Je connaissais surtout la veine caustique du scénariste de comics Cullen Bunn, avec ses innombrables mini-séries consacrées à Deadpool (Deadpool Assassin, Deadpool massacre Deadpool, Deadpool vs Carnage…), et même s’il se permettait quelques exactions bien sanglantes, je ne me doutais pas qu’il s’engouffrerait un jour dans une tendance réellement horrifique! C’est le cas avec son comics The Empty Man publié chez Boom! Studios et dessiné par Vanesa R. Del Rey, dans lequel plusieurs ados se mettent à disparaître mystérieusement. Un ex-flic va commencer à enquêter, et va découvrir des ramifications terrifiantes à cette affaire…
Il s’agit du premier long métrage de David Prior, qui écrit lui-même l’adaptation du comics, et qui donne vie à un vrai chef-d’oeuvre horrifique! De cette intro bien stressante à un final très surprenant, on suit ce film sans décrocher une seule seconde, tant il est maîtrisé de bout en bout. En général, les films d’horreur sont relativement courts, aux alentours d’1h30, mais celui-ci se permet de développer son récit sur 2h17! Ce détail démontre déjà une certaine volonté de creuser davantage que le film de genre lambda… Et pour que la mythologie complexe de l’Empty Man prenne tout son sens, on avait bien besoin de tout ce temps!
Le récit que va nous conter Prior (et Bunn aussi donc!) va suivre l’ancien flic James Lasombra, qui commence à enquêter sur la disparition d’Amanda, la fille d’une amie à lui. La dernière fois qu’il l’a vue, elle tenait des propos étranges et inquiétants, et il va remonter la piste avec une de ses amies qui lui raconte la légende urbaine de l’Empty Man, que l’on invoque en soufflant dans une bouteille lorsque on se trouve sur un pont… Une caractéristique qui en fait un boogeyman typique, à l’instar d’un Slender Man, ou d’un Candyman dont il faut répéter le nom 5 fois devant la glace. Ce choix permet d’ancrer immédiatement le film dans un processus classique avec les lycéens qui jouent à se faire peur et qui vont être rattrapés par la réalité du mythe, et David Prior met en place des séquences baignant dans une magnifique atmosphère. Son film se suffirait en tant que slasher à la Scream, mais il va aller bien au-delà en développant son récit avec une force insoupçonnée!

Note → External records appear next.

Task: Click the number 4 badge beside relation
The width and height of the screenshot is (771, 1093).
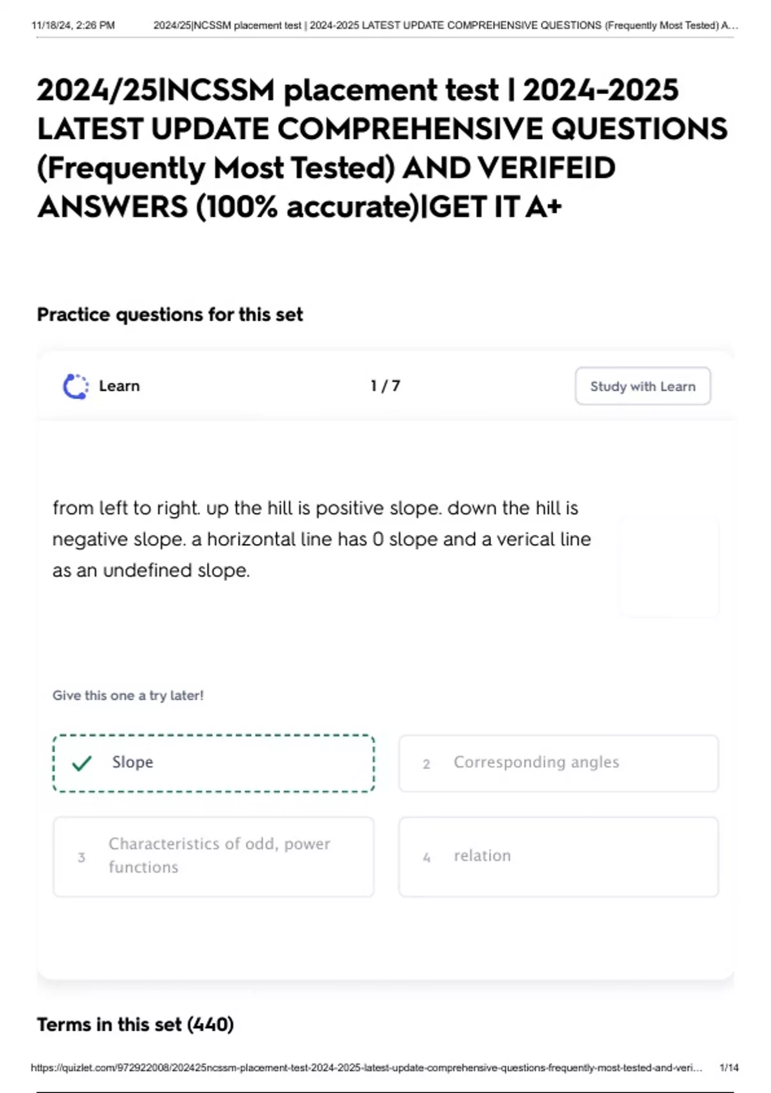Action: pos(426,857)
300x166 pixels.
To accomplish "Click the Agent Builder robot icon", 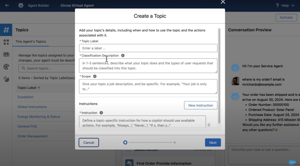I will [x=21, y=5].
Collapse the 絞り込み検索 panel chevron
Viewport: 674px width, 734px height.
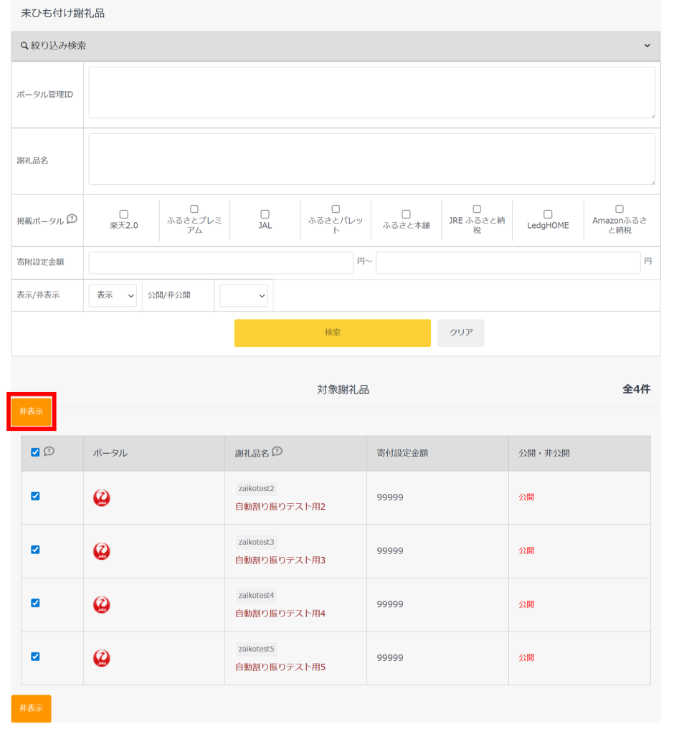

Il faut dire que l’introduction a de quoi perturber par rapport à la trame principale, et cela met déjà en place toute la complexité du propos et de cette légende de l’Empty Man. La séquence d’ouverture, qui est nettement plus longue qu’une intro classique, démontre à quel point David Prior gère les codes horrifiques, et fait office de mise en bouche des plus délectables! La façon dont est gérée la tension, le lent basculement vers l’irréversible, et la caractérisation de personnages intéressants, permettent de s’immiscer immédiatement dans une histoire forte qui va nous secouer. La mise en scène impressionne, avec cette tension sous-jacente et ces détails anormaux. C’est également cette anormalité dans le quotidien que Prior exploitera pour démontrer l’emprise progressive de l’Empty Man. La fluidité de sa caméra permet de donner vie à des environnements à l’atmosphère lourde et inquiétante, et on se balade dans cette petite ville pas si tranquille que ça avec un vrai plaisir, tant les plans sont travaillés. On pourrait rapprocher la composition de ce film de l’excellent thriller I see you, dans lequel le metteur en scène Adam Randall possède une acuité visuelle et narrative comparables.
James Badge Dale (Iron Man 3, World War Z, The Walk : rêver plus haut, Donnybrook) s’avère excellent dans le rôle de Lasombra, avec une profondeur bienvenue dans la psychologie de son personnage. D’un côté, il semble totalement maîtriser chaque élément de son existence, et de l’autre, il est tiraillé par un passé douloureux, et ce mélange est savamment dosé, et surtout joué avec une justesse exemplaire. James Badge Dale donne vie à un héros bien plus intéressant que la moyenne dans ce genre de production, et on va voir au fur et à mesure de son enquête que cette écriture s’avère très intelligente. Rien que la façon dont il interroge l’amie d’Amanda est bien plus précise et optimale que ce qu’on a l’habitude de voir, et qui en général se perd davantage dans les poncifs. Sasha Frolova donne une consistance assez éthérée à Amanda, et on la sent bien border-line… L’actrice vue dans Red Sparrow ou Les Filles du Docteur March joue avec beaucoup de tact cette ado déphasée… Et de toute façon, à partir du moment où vous avez Owen Teague dans un film, vous savez que ça ne peut pas bien se passer ^^ L’acteur n’a qu’un rôle secondaire ici, mais il a déjà une carrière bien remplie, avec Ca, Black Mirror (l’épisode Arkangel), Ca : Chapitre 2, Le Fléau, mais surtout le magnifique I see you que j’évoquais plus haut, dans lequel il nous livre l’une de ses prestations les plus impressionnantes de sa jeune carrière.
La densité narrative de The Empty Man permet d’aller bien plus loin qu’un slasher classique, et David Prior va explorer des thématiques bien diverses que l’on voit souvent dans les films horrifiques, mais pas toutes ensembles! C’est dans cet entremêlement que le film impressionne, car il ne fait aucun faux pas et parvient à maintenir un équilibre parfait! La mise en scène bien intuitive de Prior ne fait qu’ajouter à la solidité de l’ensemble, et on se retrouve face à un film qui va bien perturber nos sens aiguisés par des décennies de films de genre! Comme quoi, il est toujours possible d’innover, et The Empty Man en est une preuve sublime et irréfutable! La construction de ses séquences est parfaite, comme lorsque James se réveille en pleine nuit en entendant des bruits, ou lors de la mise à mort très graphique dans le sauna! Prior parvient même à jouer sur une certaine sensualité qu’il mêle irrémédiablement à la mort…
The Empty Man n’a pas eu la chance de sortir en salles l’année dernière, mais je vous invite vraiment à lui donner sa chance!